Cuenta con antecedentes psiquiátricos de un ingreso en Psiquiatría en 2010, diagnosticada de Trastorno depresivo NE y Trastorno de personalidad NE. Desde entonces en seguimiento irregular en consultas de Salud Mental, hasta abandono de manera voluntaria del seguimiento. Actualmente, 9 años más tarde, solicita una nueva consulta, por iniciativa propia, por disforia de género. Refiere no sentirse identificada con su cuerpo, desde hace tiempo y sentir cierto rechazo hacia sus caracteres sexuales primarios y secundarios. Se realiza interconsulta al Servicio de Endocrinología para valoración de inicio de tratamiento hormonal con testosterona 16.2 mg/g 2 pulsos al día. A los 4 días de iniciar el tratamiento realiza un intento autolítico medicamentoso. La paciente no había presentado intentos autolíticos previos ni ideación suicida.
Conclusiones
La literatura muestra que hombres jóvenes que poseen una alta concentración de testosterona también presentan una mayor frecuencia de conductas tales como: agresión, mayor dominancia y mantenimiento del estatus social, inclinación por competir con otros individuos, aumento en la expresión de conductas de riesgo, incremento de la hostilidad hacia otros individuos, identificación de posibles competidores, entre otras.

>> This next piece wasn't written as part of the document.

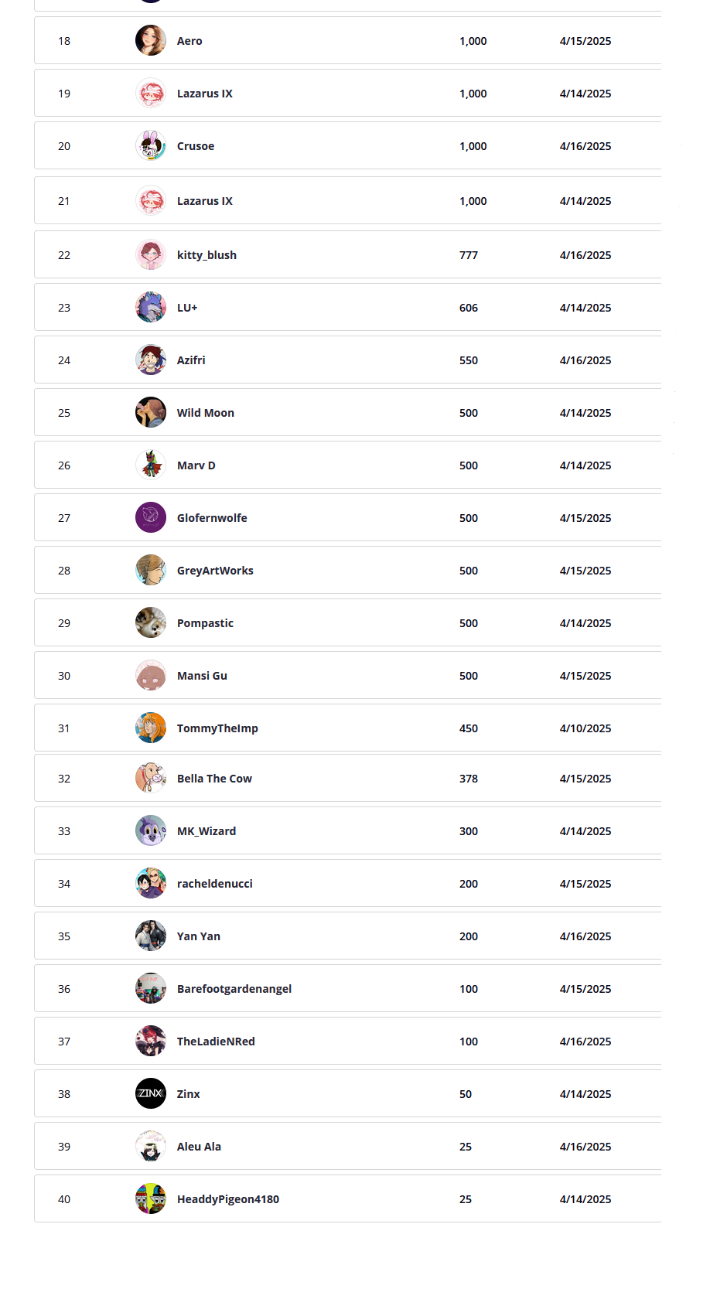The image size is (727, 1299).
Task: Click HeaddyPigeon4180's colorful avatar
Action: click(151, 1199)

Resultados similares han sido reportados también en mujeres con altas concentraciones de testosterona.
Es razonable proponer que el comportamiento suicida en hombres jóvenes puede estar asociado con mayores niveles de testosterona, mientras que en hombres mayores los niveles disminuidos de testosterona se relacionan con síntomas depresivos y reducción del funcionamiento cognitivo. Estas condiciones están asociadas con la conducta suicida y podrían mediar en el efecto del descenso de testosterona en el suicidio.